(WORK ORDER)
Print out each entry below exactly, please.

[Saved entries]
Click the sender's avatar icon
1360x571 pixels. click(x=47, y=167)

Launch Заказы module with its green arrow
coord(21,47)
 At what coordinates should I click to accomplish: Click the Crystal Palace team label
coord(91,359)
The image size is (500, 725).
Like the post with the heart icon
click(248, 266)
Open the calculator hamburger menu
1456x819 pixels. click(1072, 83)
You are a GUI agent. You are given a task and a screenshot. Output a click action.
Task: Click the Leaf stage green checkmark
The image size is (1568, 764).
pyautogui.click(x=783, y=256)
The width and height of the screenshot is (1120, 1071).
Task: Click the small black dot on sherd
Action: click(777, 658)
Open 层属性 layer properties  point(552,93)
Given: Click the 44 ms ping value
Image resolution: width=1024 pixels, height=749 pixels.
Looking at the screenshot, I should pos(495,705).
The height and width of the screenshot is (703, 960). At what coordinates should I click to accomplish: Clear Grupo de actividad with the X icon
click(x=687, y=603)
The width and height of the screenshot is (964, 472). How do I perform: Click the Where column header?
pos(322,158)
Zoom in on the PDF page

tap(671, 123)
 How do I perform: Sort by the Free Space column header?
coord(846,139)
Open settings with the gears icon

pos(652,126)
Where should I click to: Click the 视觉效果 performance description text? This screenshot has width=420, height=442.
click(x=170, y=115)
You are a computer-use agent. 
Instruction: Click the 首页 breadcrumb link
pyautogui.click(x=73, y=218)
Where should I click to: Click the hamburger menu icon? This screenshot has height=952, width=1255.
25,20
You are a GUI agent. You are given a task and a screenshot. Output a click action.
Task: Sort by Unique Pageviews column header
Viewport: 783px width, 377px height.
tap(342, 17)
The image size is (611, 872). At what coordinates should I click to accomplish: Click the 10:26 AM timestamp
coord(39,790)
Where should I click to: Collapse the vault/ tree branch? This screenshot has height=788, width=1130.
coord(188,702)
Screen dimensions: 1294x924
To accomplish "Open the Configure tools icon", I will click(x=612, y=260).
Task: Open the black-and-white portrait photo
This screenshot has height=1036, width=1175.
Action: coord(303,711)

(YOUR RESPONSE)
Click the sender's avatar icon
1360x571 pixels. click(x=47, y=167)

Launch Заказы module with its green arrow
coord(21,47)
 At what coordinates should I click to accomplish: Click the Crystal Palace team label
coord(91,359)
The image size is (500, 725).
Like the post with the heart icon
click(248, 266)
Open the calculator hamburger menu
1456x819 pixels. click(1072, 83)
You are a GUI agent. You are given a task and a screenshot. Output a click action.
Task: Click the Leaf stage green checkmark
The image size is (1568, 764).
pyautogui.click(x=783, y=256)
The width and height of the screenshot is (1120, 1071).
Task: Click the small black dot on sherd
Action: click(777, 658)
Open 层属性 layer properties  point(552,93)
Given: Click the 44 ms ping value
Image resolution: width=1024 pixels, height=749 pixels.
Looking at the screenshot, I should pos(495,705).
The height and width of the screenshot is (703, 960). At what coordinates should I click to accomplish: Clear Grupo de actividad with the X icon
click(x=687, y=603)
The width and height of the screenshot is (964, 472). How do I perform: Click the Where column header?
pos(322,158)
Zoom in on the PDF page

tap(671, 123)
 How do I perform: Sort by the Free Space column header?
coord(846,139)
Open settings with the gears icon

pos(652,126)
Where should I click to: Click the 视觉效果 performance description text? This screenshot has width=420, height=442.
click(x=170, y=115)
You are a computer-use agent. 
Instruction: Click the 首页 breadcrumb link
pyautogui.click(x=73, y=218)
Where should I click to: Click the hamburger menu icon? This screenshot has height=952, width=1255.
25,20
You are a GUI agent. You are given a task and a screenshot. Output a click action.
Task: Sort by Unique Pageviews column header
Viewport: 783px width, 377px height.
tap(342, 17)
The image size is (611, 872). At what coordinates should I click to accomplish: Click the 10:26 AM timestamp
coord(39,790)
Where should I click to: Collapse the vault/ tree branch? This screenshot has height=788, width=1130.
coord(188,702)
Screen dimensions: 1294x924
To accomplish "Open the Configure tools icon", I will click(x=612, y=260).
Task: Open the black-and-white portrait photo
This screenshot has height=1036, width=1175.
Action: coord(303,711)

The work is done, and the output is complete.